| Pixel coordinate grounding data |
*** Begin section ***

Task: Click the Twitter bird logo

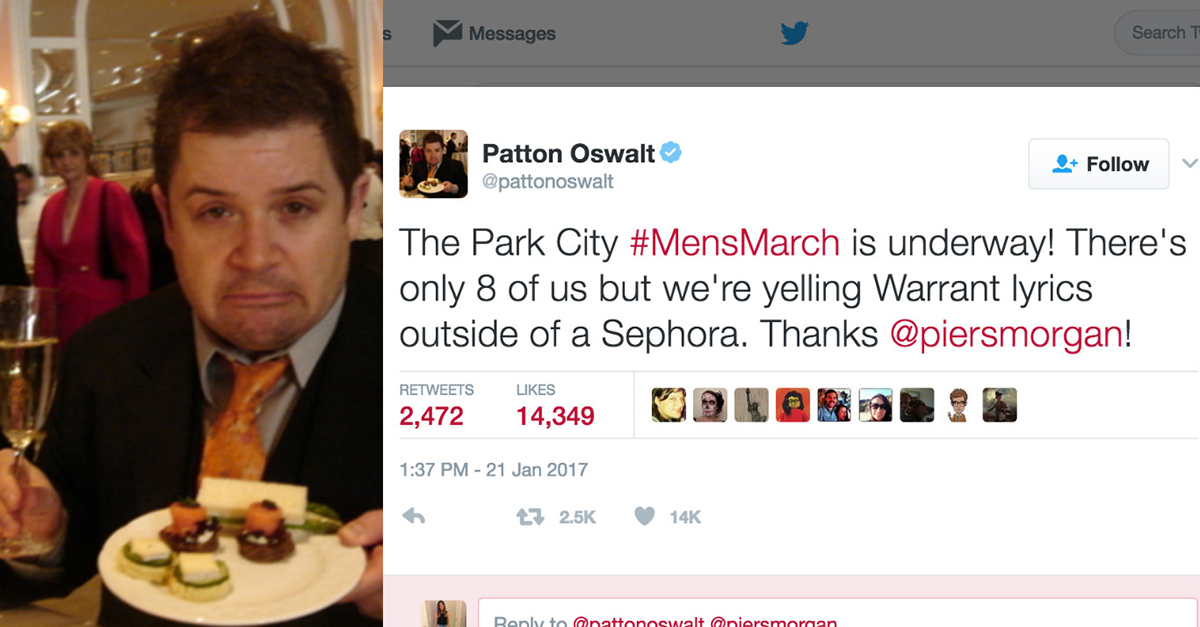Action: 794,33
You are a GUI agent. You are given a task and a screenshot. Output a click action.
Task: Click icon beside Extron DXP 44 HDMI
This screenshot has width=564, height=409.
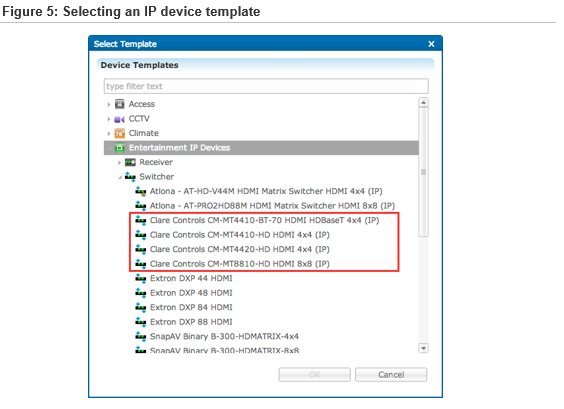[141, 278]
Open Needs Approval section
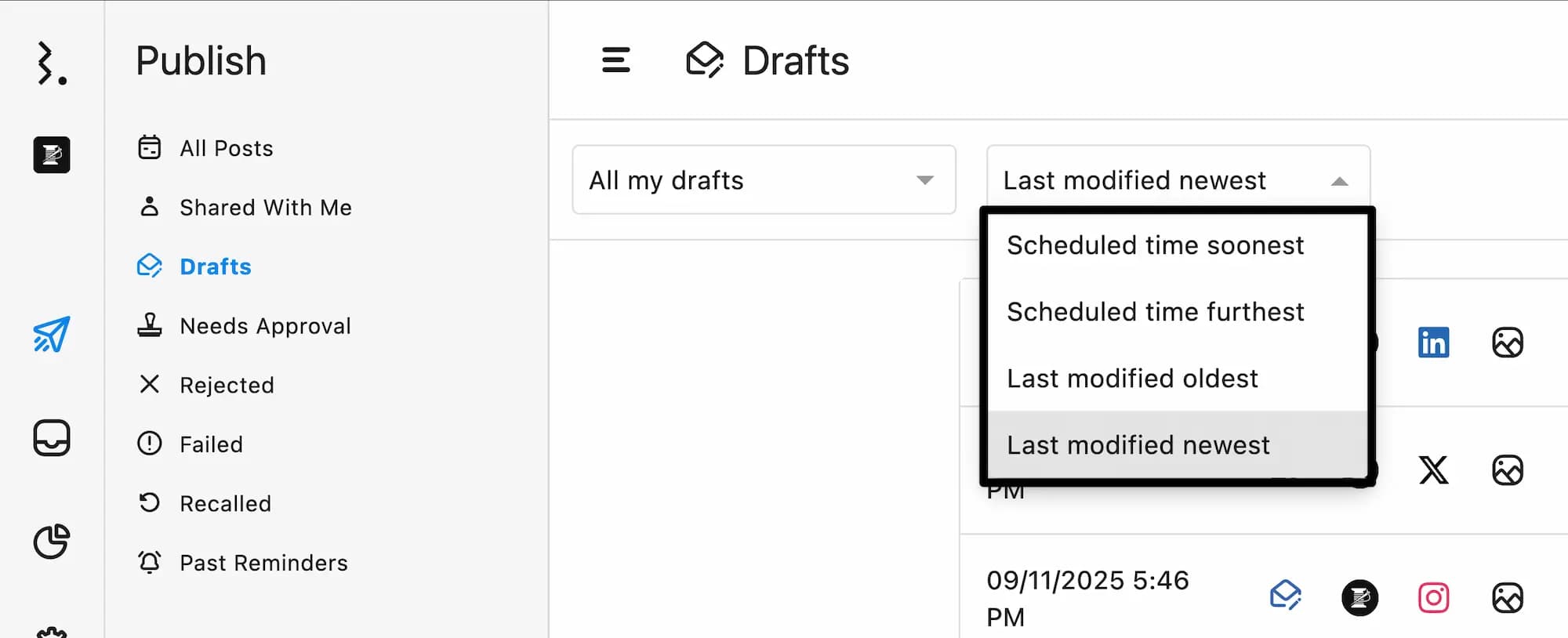The height and width of the screenshot is (638, 1568). 265,326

*** End section ***

| TASK DIRECTIONS |
Each line above is to be transcribed exactly, though its pictures are not.

| RESPONSE BELOW |
Task: Click the Twitter bird logo

Action: 794,33
You are a GUI agent. You are given a task and a screenshot. Output a click action.
Task: Click icon beside Extron DXP 44 HDMI
This screenshot has width=564, height=409.
[141, 278]
Open Needs Approval section
The height and width of the screenshot is (638, 1568). 265,326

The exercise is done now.